═══ Data under study ═══

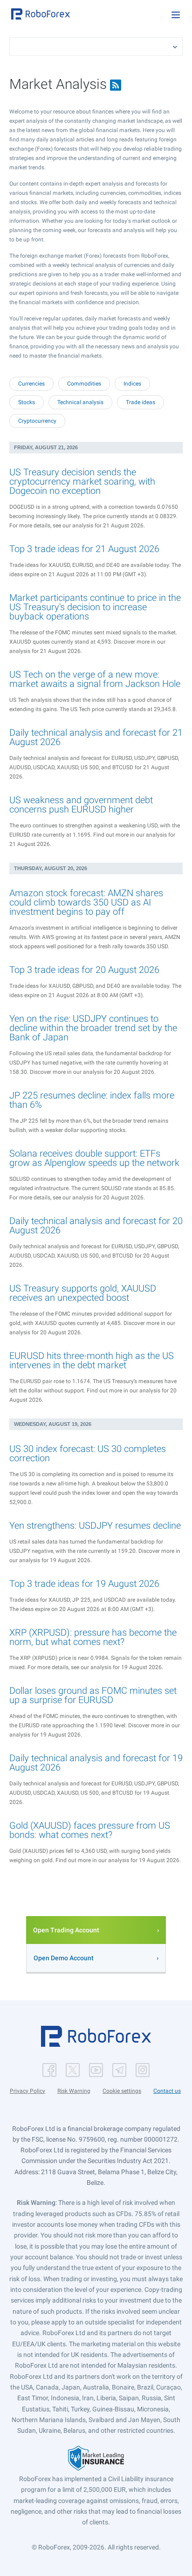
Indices (132, 383)
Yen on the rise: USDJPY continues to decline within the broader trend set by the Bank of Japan (93, 1028)
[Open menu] (176, 15)
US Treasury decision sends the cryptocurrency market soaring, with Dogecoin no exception (82, 481)
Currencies (31, 383)
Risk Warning (73, 2091)
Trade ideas (140, 402)
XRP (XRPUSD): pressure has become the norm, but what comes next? (93, 1637)
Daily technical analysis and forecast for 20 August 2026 (96, 1225)
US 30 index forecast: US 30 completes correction (87, 1453)
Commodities (84, 383)
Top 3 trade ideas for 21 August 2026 (84, 548)
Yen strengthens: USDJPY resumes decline (95, 1525)
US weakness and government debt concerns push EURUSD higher (81, 804)
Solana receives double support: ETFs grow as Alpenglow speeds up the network (94, 1158)
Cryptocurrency (37, 421)
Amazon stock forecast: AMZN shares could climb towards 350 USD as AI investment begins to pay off (86, 902)
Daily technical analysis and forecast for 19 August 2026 (96, 1762)
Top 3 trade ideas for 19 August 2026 (84, 1583)
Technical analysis (80, 402)
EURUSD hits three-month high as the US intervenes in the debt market (91, 1360)
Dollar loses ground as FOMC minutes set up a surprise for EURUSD (93, 1695)
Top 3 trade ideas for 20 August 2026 (84, 969)
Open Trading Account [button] (66, 1930)
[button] (40, 14)
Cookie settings (122, 2091)
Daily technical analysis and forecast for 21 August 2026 (96, 737)
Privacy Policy (27, 2091)
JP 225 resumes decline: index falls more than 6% (91, 1100)
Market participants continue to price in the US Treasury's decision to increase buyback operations (95, 607)
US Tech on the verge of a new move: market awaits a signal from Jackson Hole (94, 679)
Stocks (26, 402)
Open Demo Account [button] (64, 1958)
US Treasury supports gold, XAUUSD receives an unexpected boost (82, 1293)
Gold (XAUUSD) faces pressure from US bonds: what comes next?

═══

• **Task to carry out**
Copy the stretch of the records above that runs from the line with "Top 3 trade ideas for 19" through the line with "Open Demo Account [button] (64, 1958)". Both end lines belong in the copy, and nothing else does.

• **Response**
Top 3 trade ideas for 19 August 2026 (84, 1583)
Technical analysis (80, 402)
EURUSD hits three-month high as the US intervenes in the debt market (91, 1360)
Dollar loses ground as FOMC minutes set up a surprise for EURUSD (93, 1695)
Top 3 trade ideas for 20 August 2026 (84, 969)
Open Trading Account [button] (66, 1930)
[button] (40, 14)
Cookie settings (122, 2091)
Daily technical analysis and forecast for 21 August 2026 (96, 737)
Privacy Policy (27, 2091)
JP 225 resumes decline: index falls more than 6% (91, 1100)
Market participants continue to price in the US Treasury's decision to increase buyback operations (95, 607)
US Tech on the verge of a new move: market awaits a signal from Jackson Hole (94, 679)
Stocks (26, 402)
Open Demo Account [button] (64, 1958)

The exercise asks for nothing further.